Bad vibrations may knock years off the space station's life

ByABC News
February 2, 2009, 11:09 PM

— -- NASA is investigating whether moving the International Space Station last month caused structural damage that could cut the station's useful life, the agency said Monday.

Russian engineers last month sought to position the station to receive a robotic spacecraft on Feb. 13. The rockets used to change the station's location cut off abruptly rather than gradually, said NASA spokesman Kelly Humphries said.

That caused the station to shake more than it usually does, according to daily reports on the station's condition that are posted on NASA's website.

The extra jostling may have caused damage to the station that could affect its longevity, Humphries said.

"Anytime you impart a vibration to the station it has potential implications" for the station's solar panels and the connections between the station's parts, Humphries said.

The station's longevity is a sore point. NASA has no firm plans to make use of the orbiting laboratory, which costs roughly $100 billion, after 2015. Many of the other 13 nations that helped build and operate the outpost want to keep it going until 2020.

The station was built with extra structural strength, Humphries said, and the current analysis is "just making sure we haven't eaten into that margin."

NASA officials may decide today whether to call off a second attempt to move the station planned for Wednesday or to do it with a different set of rockets than those used in the station's earlier move, Humphries said.

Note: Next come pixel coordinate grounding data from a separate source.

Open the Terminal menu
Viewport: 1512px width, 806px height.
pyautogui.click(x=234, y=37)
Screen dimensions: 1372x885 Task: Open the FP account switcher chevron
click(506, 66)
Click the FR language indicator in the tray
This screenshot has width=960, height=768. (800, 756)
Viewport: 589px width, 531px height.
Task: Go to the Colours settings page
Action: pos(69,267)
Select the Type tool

The rockets used in January are on the exterior of a section of the station that serves as a kitchen and dining room. There's also a set of rockets on a robotic cargo pod that is temporarily parked at the station. Those could move the station Wednesday if engineers are still worried that last month's problem could recur.

The rockets on the station are also used to move the station out of the path of any oncoming debris that could puncture its exterior shield. Humphries said he did not know whether such maneuvers would be performed given the current uncertainty over the rockets' performance.